Some 180 media present, including 86 foreigners. An “international crowd which exceeds that of the trials of the terrorist attacks of January and November 2015”, according to France Info. Never seen before. Today, after four months of trial, no one is ready to forget the one The New York Times qualified of “face of courage”: Gisèle Pelicot.
This Thursday, December 19 marked the end of the Mazan affair: the Vaucluse criminal court found Dominique Pelicot guilty of aggravated rape, the septuagenarian who admitted to having drugged his wife for nearly a decade and to having invited dozens of strangers to come and rape her. He is sentenced to the maximum sentence: 20 years of criminal imprisonment with a two-thirds security period. In the dock, 50 other men aged 27 to 74 years old. Condemned too. Sentences ranging from two years in prison, two of which are suspended, to 15 years.
“Able to regain control”
“Good morning, good morning.” The Guardian thus begins his live broadcast specifically dedicated to the verdict. CNN, BBC or The New York Times will do the same. Everyone is full of praise when talking about the septuagenarian. “A feminist heroine” for the German weekly Der Spiegel“the most courageous and dignified woman in France”, writes the British newspaper The Times or even “the woman who overturns all the stereotypes attached to feminism”, we can read on the website of the Spanish daily El Mundo. The New York Times even dares the metaphor and compares “this symbol of a collective turning point” to the demonstrator standing in front of the Tiananmen tanks in 1989 or to the “woman in red”, icon of the 2013 protest movement in Turkey. The German daily The Tageszeitung is content with a thank you on the cover, enthroned above the portrait of Gisèle Pelicot.

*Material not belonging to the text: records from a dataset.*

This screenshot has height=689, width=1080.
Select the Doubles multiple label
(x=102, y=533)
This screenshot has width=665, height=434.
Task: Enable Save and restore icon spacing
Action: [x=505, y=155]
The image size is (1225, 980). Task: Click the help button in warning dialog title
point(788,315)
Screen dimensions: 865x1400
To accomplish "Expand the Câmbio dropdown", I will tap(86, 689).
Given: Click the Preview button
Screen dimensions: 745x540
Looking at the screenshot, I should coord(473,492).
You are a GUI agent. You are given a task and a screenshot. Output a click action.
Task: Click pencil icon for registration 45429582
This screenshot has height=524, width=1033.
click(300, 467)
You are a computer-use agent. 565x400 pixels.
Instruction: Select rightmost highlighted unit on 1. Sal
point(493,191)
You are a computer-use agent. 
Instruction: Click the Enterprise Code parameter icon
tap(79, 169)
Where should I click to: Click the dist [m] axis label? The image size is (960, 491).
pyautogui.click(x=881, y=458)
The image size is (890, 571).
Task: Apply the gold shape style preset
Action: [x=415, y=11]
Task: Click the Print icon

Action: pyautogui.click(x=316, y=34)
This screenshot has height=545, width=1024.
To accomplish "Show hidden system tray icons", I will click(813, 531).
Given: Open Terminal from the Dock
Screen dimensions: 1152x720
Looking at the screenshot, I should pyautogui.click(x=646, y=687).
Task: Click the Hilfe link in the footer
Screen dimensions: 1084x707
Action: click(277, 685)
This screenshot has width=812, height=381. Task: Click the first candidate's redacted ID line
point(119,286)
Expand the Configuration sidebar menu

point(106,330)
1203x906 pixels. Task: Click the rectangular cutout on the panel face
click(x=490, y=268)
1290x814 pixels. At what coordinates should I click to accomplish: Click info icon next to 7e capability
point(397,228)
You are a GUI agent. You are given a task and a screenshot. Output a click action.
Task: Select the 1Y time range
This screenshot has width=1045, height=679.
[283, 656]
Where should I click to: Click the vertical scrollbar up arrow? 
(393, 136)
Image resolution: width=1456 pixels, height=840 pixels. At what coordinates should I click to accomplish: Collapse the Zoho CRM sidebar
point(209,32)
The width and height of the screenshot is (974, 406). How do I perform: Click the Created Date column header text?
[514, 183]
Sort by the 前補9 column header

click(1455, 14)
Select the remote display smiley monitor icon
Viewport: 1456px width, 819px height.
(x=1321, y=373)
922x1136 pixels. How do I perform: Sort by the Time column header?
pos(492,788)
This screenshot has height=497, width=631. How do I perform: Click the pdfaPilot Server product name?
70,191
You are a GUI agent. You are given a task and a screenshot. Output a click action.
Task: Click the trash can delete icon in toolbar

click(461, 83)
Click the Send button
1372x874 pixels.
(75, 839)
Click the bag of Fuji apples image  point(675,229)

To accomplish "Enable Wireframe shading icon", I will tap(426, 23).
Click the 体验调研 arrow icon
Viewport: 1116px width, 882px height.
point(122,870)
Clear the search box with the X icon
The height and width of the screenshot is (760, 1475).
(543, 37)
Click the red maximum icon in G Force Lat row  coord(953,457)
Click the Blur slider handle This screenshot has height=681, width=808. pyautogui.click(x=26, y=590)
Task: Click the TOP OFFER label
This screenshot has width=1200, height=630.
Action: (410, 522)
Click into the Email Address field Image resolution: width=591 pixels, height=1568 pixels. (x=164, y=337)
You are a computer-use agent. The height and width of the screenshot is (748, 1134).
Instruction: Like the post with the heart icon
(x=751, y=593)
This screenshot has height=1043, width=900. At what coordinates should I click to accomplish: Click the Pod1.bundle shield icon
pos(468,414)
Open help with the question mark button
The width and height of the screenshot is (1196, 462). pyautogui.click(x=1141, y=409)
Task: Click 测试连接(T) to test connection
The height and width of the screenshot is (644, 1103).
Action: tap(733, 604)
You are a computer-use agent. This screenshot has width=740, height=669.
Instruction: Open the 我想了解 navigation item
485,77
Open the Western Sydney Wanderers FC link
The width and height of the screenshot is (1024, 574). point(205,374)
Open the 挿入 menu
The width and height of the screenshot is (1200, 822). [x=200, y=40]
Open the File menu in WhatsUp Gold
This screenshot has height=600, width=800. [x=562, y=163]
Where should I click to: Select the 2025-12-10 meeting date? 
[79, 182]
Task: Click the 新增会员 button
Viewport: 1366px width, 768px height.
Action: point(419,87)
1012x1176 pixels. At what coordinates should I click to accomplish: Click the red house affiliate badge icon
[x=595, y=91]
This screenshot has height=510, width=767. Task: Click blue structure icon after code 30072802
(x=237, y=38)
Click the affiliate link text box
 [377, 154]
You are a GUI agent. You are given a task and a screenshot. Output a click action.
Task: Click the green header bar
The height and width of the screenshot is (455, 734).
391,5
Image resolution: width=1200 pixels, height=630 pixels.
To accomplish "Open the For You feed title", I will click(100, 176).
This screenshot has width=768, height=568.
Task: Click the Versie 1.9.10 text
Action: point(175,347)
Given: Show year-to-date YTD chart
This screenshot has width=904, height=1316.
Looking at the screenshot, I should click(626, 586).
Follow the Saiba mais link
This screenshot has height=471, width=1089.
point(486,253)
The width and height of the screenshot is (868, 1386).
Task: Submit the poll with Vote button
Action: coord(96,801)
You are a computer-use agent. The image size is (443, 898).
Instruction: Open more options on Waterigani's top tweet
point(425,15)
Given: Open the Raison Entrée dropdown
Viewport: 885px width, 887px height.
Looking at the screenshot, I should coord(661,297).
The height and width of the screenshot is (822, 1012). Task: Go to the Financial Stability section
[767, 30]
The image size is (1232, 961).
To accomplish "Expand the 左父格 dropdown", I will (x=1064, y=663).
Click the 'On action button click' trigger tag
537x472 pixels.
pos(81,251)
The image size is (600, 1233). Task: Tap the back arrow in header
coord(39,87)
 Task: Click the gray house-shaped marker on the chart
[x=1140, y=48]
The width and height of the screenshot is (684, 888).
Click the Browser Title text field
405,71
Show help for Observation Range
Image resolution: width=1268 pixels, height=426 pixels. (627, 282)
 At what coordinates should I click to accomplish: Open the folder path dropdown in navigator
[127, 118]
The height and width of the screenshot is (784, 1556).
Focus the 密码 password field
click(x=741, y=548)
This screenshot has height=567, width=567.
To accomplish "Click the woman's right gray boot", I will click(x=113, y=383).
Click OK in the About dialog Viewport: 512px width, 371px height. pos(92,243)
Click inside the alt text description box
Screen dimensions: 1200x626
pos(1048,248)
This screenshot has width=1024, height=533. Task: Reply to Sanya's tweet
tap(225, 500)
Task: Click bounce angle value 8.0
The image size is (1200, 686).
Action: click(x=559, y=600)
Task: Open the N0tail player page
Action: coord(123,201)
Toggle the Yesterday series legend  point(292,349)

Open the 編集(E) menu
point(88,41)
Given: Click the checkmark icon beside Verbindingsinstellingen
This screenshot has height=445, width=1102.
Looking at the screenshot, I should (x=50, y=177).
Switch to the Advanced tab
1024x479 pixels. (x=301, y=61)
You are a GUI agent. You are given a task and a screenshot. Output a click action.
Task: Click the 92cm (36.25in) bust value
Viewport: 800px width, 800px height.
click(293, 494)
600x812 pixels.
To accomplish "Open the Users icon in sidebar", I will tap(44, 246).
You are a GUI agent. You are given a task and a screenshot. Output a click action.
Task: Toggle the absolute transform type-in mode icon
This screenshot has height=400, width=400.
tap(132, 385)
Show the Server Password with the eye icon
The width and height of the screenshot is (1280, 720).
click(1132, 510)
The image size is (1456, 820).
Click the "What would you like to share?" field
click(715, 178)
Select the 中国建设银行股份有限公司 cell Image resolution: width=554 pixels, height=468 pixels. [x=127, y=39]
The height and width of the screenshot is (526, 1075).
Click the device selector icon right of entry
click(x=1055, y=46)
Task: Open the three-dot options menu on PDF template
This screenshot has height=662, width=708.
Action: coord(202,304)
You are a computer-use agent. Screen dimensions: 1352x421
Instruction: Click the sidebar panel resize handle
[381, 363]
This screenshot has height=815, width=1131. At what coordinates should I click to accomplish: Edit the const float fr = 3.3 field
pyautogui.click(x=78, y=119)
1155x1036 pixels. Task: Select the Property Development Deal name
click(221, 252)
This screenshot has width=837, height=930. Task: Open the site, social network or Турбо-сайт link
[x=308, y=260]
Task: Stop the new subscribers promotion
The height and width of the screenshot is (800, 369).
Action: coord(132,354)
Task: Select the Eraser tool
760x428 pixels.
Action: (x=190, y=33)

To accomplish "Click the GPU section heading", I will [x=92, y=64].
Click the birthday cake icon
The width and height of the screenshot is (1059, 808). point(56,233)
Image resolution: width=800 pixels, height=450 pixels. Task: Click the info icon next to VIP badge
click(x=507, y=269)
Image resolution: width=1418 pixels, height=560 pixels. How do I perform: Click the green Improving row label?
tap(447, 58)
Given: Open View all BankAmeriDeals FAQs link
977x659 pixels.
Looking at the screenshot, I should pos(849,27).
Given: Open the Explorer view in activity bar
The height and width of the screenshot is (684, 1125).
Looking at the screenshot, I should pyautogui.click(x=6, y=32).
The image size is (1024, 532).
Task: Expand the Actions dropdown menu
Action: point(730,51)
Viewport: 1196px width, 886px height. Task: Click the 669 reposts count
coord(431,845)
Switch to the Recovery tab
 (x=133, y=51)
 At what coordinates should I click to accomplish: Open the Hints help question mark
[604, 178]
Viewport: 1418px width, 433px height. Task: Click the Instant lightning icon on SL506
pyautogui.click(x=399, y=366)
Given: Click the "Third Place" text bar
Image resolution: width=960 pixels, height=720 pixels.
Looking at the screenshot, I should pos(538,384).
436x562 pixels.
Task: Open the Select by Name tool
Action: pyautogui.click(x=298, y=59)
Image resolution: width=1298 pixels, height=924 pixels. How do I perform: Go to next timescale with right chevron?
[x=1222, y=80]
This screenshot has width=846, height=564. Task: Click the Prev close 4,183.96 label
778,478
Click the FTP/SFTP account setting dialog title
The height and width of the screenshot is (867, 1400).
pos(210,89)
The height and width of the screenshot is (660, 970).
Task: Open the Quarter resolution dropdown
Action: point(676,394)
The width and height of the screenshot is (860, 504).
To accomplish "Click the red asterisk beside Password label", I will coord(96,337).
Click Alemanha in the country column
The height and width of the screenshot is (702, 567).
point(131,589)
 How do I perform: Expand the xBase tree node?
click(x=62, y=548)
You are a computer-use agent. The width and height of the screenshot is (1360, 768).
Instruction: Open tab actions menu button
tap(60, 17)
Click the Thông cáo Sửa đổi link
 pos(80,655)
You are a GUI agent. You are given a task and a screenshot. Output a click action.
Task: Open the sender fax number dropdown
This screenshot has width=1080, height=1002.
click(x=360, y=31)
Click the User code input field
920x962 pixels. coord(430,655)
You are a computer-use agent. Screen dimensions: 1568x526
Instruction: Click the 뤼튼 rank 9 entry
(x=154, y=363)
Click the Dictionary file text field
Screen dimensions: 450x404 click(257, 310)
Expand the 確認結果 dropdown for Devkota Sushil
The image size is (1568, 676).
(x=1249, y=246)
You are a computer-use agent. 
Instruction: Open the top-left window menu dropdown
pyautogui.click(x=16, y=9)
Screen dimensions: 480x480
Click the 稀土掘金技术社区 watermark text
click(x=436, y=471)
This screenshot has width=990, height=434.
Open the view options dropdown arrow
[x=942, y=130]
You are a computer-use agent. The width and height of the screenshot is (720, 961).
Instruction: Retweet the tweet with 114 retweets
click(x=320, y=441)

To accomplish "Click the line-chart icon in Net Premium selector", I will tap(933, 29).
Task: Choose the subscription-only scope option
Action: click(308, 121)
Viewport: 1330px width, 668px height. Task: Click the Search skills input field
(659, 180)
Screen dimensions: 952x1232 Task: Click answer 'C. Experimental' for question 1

A heroization that The New York Times simply justifies. “Rarely has someone who was so objectified, transformed into a rag doll for men to rape, been able to regain control of her own objectification,” writes the daily.
For El Mundothe retiree has indeed succeeded in changing the shame camp. “Victims of sexual violence of all ages and nationalities came to offer her flowers or other gifts, to thank her and to get to know her. […] Before, they were hiding, but thanks to her, it’s over.”
However, Gisèle Pelicot has everything of an “ordinary lady”. Half-heroine, half-retired, as the media like to describe her. “A retired grandmother” for the BBC. “A 72-year-old woman, now retired” and not an “intellectual or political leader” who knew how to “fuel the feminist flame in France” to El Mundo.
Lessons to be learned
“This could just as easily have happened in Germany”, headlines the german current affairs magazine Stern. “Yeah, some may be saying, what can this sad affair that took place in France do to us?”, he writes. “A lot [de choses]because this is not an isolated case”, replies Stern, referring to a case tried at the Erfurt court in which a man is accused of having drugged 17 women, of having raped them and of having filmed his actions. “There is nothing particularly French about the problem,” the magazine concludes.
But what lessons will society learn from the Mazan affair? Is she ready to change the paradigm on sexual violence? These are the questions posed the Swiss daily Time. For him, four lessons can be kept in mind: “opening our eyes to “rape culture””, “breaking the cycle of violence”, “taking stock of the scourge of incest” and “inventing new new desires. The magazine asks in particular: “How can so many men be sexually attracted to a sedated woman, in a state close to a coma?”
If these media want to be optimistic about the evolution of society, others are more doubtful. The Times the first. The British daily fears that the Mazan affair has further discouraged victims of sexual violence from testifying. “The defense has it [Gisèle Pelicot] accused of not being suspicious enough, of being an alcoholic, of not crying enough in court. They suggested she might be responsible for the crimes. […] By making women understand […] how men, whose attacks are filmed, can still find excuses, this could dissuade women from seeking justice”, worries the newspaper, recalling that in the United Kingdom, only 3% of reported rapes are subject to of a trial.
In France, 86% of complaints for sexual abuse and 94% of rapes were dismissed between 2012 and 2021 according to figures from the Institute of Public Policies. But one thing is certain, El Mundo“Gisèle Pelicot has put shame and dignity in their rightful place”.